Une bataille électorale procédurale en Ontario pourrait créer un précédent

OTTAWA - Des erreurs de procédure ne devraient pas être suffisantes pour renverser les résultats d'une élection, argue le Directeur général des élections (DGE) du Canada dans le cadre d'une audience qui pourrait bien faire jurisprudence.

Marc Mayrand a ainsi avancé cet arguement dans une déclaration déposée en réponse à une tentative d'un député du Parti libéral du Canada défait de faire invalider les résultats des élections de mai dernier dans sa circonscription de Toronto.

Borys Wrzesnewskyj affirme qu'au moins 181 électeurs ont pu voter de façon erronée dans la circonscription d'Etobicoke-Centre, et plusieurs fois dans certains cas.
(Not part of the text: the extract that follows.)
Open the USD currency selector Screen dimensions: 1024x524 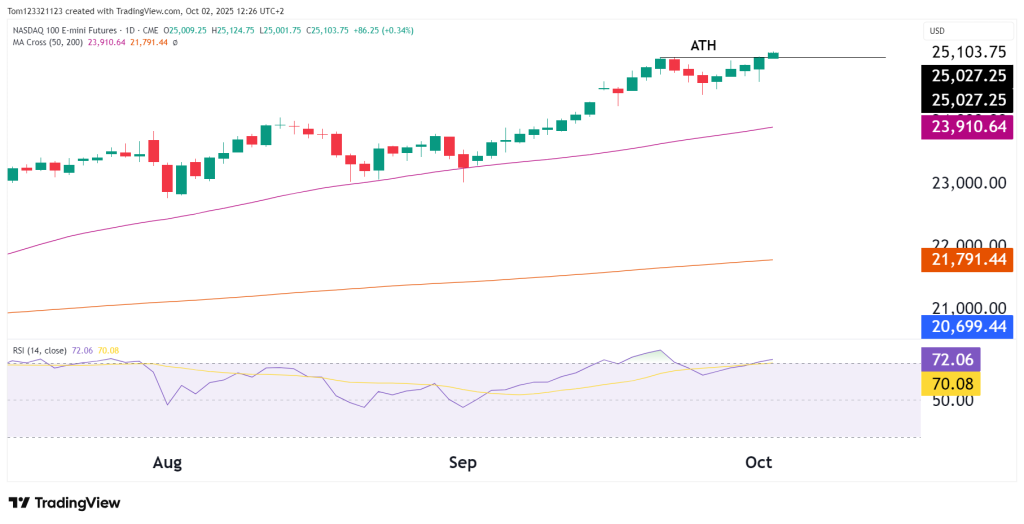point(938,30)
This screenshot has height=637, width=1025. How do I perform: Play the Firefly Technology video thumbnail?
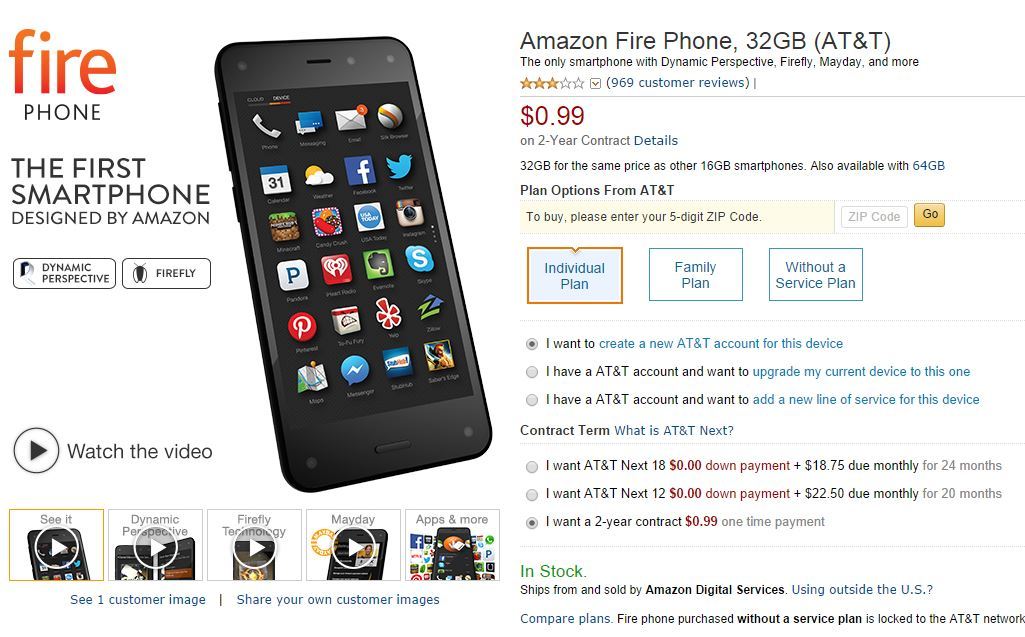pyautogui.click(x=254, y=545)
L'ex-député libéral a perdu par seulement 26 voix contre le conservateur Ted Opitz.

L'affaire, qui devrait être entendue lundi par un juge, représente la première occasion où un tribunal s'est vu demander de trancher dans une élection contestée en utilisant la section 20 de la Loi électorale du Canada, qui a été ajoutée par le Parlement en 2000. Cette section stipule qu'un électeur ou un candidat peut demander l'invalidation de résultats électoraux dans une circonscription s'il y a «des irrégularités, de la fraude, de la corruption ou des pratiques illégales qui ont influé sur les résultats de l'élection».

Il a ajouté que le Parlement reconnaissait que les «erreurs administratives lors d'élections seront fréquentes et inévitables, et qu'il est essentiel que seules celles ayant des conséquences quant aux résultats puissent être utilisées pour renverser le résultat d'une élection».

La plainte de M. Wrzesnewskyj tourne principalement autour des électeurs dont les noms ne se trouvaient pas sur les listes électorales, ou qui ne possédaient pas les bonnes pièces d'identité lorsqu'ils se sont présentés pour voter. Ils ont reçu des certificats d'identification ou ont fait appel à des tiers pour confirmer qu'ils étaient des électeurs légitimes.

L'ex-député maintient que des formulaires n'ont pas été remplis correctement ou ont disparu, laissant subsister un doute quant à l'identification correcte de ces électeurs.

Selon le DGE, le fait d'avoir mal rempli des documents administratifs ne devrait pas automatiquement invalider ces bulletins de vote.

M. Mayrand souligne également que cette affaire pourrait bien créer un précédent si la cour juge que des documents mal remplis sont suffisants pour annuler les résultats d'une élection.